• TASK DIRECTIONS
Print all of the data below line by line, with no changes, and leave out the pictures.

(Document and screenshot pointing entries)
....
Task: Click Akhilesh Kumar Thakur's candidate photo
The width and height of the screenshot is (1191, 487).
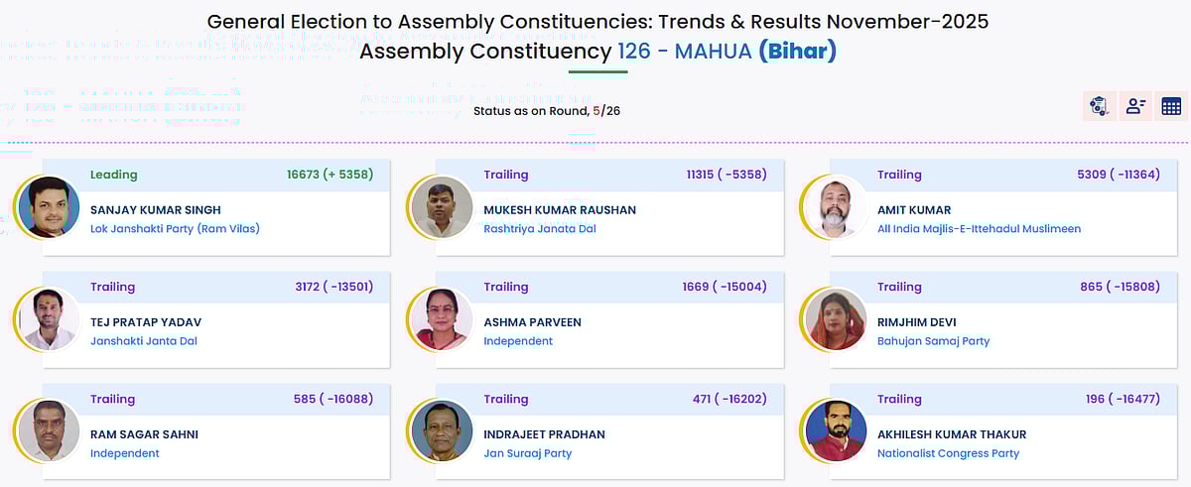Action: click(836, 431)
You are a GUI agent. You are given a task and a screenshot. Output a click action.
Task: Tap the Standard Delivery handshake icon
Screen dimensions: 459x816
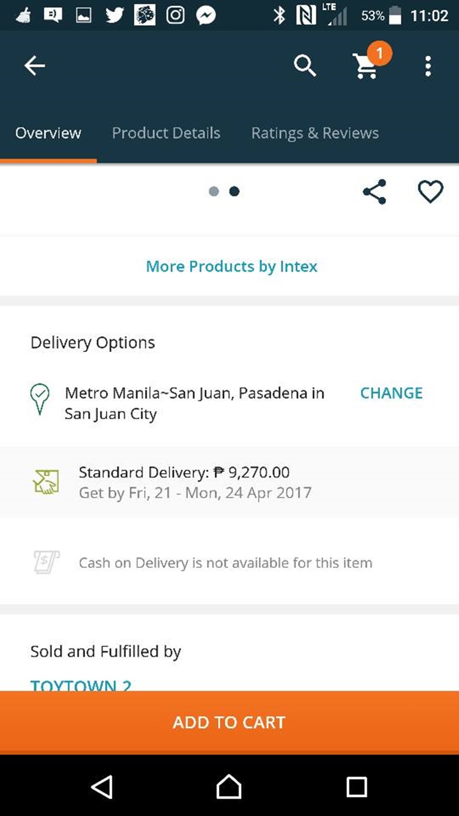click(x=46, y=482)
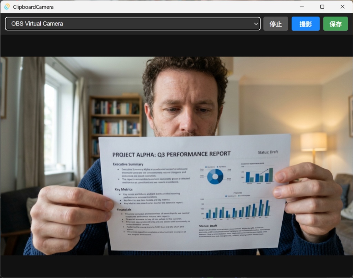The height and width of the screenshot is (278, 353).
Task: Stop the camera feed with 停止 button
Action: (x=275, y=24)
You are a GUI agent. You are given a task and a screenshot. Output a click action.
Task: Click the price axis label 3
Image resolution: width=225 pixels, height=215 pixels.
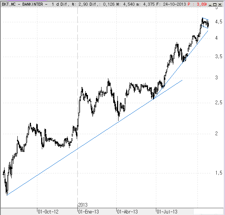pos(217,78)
....
• RIGHT ANSWER
Task: Click Akhilesh Kumar Thakur's candidate photo
The width and height of the screenshot is (1191, 487).
Action: click(836, 431)
You are a GUI agent. You are given a task and a screenshot. Output a click action.
Task: Tap the Standard Delivery handshake icon
Screen dimensions: 459x816
click(x=46, y=482)
The height and width of the screenshot is (278, 353).
Task: Stop the camera feed with 停止 button
Action: (x=275, y=24)
You are a GUI agent. You are given a task and a screenshot. Output a click action.
Task: Click the price axis label 3
Image resolution: width=225 pixels, height=215 pixels.
pos(217,78)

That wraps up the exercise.